Flash Fiction

Imagine

Imagine you were strong. Powerful. Majestic. You can wield your strength naturally, as if it is first nature. Your nature. Your muscles bulge under the thick, leathery skin, intimidating and threatening. Your skin is baked red, soft under the softest of touch, hard under pressure with a pattern of Savannah desert with cracks that move with you. You’re decorated with a leather mohawk down your spine from the top of your head to the tip of your tail. Each triangle spike represents all the times others preyed on you; each spike is a defense mechanism against anyone who dares do it again.
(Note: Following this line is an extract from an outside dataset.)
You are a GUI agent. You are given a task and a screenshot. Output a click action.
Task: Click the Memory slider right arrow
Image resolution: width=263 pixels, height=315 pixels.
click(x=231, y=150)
The tail is heavy but easy to move. Imagine a snout with nostrils open to sniff out anything. Or deep green eyes beautifully surrounded by thick black lashes, eyes that should have been fiercely orange-red. Your breath is hot enough to burn enemies to a crisp. Imagine being part of a fantasy. A good, beloved fantasy. An admired myth. Imagine people believing you’re part of an old past. Fantasy novels in the middle ages: Game of Thrones, Lord of the Rings, and Eragon. The beast is only loved in fiction as an anti-hero. Imagine how the revelation of your existence raises their stakes and threatens their position. Imagine them wanting to kill you for your flesh out of fear of your beauty and dangerous strength. Imagine.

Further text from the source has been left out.